40, Love: Share, and Cher alike

Today on Alphabet City: A fight with the community teaches Jon Paul a lesson in Cher-ing.

With the approach of Thanksgiving comes the end of our CSA—community supported agriculture.  We buy a “share” that goes directly to support Windflower Farms in upstate New York—and every Tuesday from June through November we pick up our produce at a local distribution site outside Fort Washington Collegiate Church on 181st Street.  We call it Ch/Share Night since the soundtrack I put on each week is a mix of that Cher’s tunes.  We treat Ch/Share like a Top Chef Quickfire Challenge—what meal will Chef Juan Pablo (or Susan) come up with that night?  (Here’s a link to a local news segment about weekly dinners.)

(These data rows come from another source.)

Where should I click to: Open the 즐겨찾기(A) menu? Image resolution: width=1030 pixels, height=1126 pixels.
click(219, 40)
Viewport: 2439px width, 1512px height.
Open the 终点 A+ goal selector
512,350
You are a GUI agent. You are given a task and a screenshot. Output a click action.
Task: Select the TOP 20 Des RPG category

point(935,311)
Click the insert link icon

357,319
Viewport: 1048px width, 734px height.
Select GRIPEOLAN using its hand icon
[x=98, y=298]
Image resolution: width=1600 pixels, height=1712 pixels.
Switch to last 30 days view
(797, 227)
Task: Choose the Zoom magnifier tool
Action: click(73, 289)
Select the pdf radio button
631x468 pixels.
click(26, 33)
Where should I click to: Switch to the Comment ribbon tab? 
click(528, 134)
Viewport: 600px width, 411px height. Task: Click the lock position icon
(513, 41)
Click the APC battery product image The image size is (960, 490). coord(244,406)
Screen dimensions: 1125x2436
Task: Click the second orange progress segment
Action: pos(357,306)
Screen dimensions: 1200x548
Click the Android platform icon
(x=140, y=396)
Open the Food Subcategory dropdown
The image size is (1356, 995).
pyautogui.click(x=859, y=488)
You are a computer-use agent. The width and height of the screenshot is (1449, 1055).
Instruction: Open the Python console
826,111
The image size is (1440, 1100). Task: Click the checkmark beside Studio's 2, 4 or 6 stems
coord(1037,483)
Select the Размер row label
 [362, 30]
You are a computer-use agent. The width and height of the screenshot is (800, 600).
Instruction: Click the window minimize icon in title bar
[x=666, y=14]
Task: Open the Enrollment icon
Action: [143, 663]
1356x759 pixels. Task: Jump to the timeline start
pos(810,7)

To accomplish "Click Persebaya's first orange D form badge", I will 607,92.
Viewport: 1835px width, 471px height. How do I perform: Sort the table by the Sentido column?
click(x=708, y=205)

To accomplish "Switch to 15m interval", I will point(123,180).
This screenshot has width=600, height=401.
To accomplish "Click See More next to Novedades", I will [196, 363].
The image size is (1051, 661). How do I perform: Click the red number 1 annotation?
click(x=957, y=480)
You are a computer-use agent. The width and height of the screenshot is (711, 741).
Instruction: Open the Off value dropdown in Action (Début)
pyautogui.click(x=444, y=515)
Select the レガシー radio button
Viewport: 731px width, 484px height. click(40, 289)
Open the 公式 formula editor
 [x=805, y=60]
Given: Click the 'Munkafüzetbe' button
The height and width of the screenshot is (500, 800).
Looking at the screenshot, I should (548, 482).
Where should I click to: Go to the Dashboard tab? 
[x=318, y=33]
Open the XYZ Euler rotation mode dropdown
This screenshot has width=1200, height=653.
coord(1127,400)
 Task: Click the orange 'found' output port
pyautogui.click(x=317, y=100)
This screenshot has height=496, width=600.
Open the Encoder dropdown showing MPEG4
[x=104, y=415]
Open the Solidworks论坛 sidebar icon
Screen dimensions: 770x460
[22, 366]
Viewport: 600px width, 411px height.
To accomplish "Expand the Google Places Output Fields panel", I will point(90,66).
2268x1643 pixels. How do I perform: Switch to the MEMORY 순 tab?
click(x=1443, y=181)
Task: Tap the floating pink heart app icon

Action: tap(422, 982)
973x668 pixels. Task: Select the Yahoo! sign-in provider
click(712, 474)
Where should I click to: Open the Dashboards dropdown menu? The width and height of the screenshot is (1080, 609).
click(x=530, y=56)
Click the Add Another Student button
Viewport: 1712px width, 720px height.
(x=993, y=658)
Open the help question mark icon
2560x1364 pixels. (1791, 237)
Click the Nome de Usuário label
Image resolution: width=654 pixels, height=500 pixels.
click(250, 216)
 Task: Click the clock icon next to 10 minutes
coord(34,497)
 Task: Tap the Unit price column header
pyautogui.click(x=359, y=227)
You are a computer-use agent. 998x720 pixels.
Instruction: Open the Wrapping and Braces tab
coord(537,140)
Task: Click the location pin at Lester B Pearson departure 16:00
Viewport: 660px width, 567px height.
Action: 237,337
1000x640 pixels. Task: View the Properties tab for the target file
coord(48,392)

The challenge for me has been the “community” part of the CSA.  There’s a simple 2-shift work requirement during the season, which seems simple enough—and a great way to meet your neighbors.  But not for me.  Over the years, I’m always getting into fights with people.  There was an altercation with the lady I asked to move it along—she was holding up the line while picking out three perfect red onions as if her life depended upon it.  There was the tiff with the fellow who didn’t like me telling him it was his responsibility to bring his own bags to pick up his share—why was it my fault he showed up unprepared?  There was the exchange of words with the woman complaining to me about another delivery of kale—I’m just a volunteer, not the farmer, eat more greens.

This season I’ve been irked by an increasing number of parents letting their toddlers rummage through the vegetable and fruit bins as if we’re on a Sesame Street skit.  A couple of weeks ago, a father laughed as his kid wiped snot from his nose all over the apples. I couldn’t hold my tongue anymore, and tried to be as nice as I could.

“Hey, it would be great if you keep your son from handling all the fruit.”

“Since when did the share become anti-family?” the father screamed.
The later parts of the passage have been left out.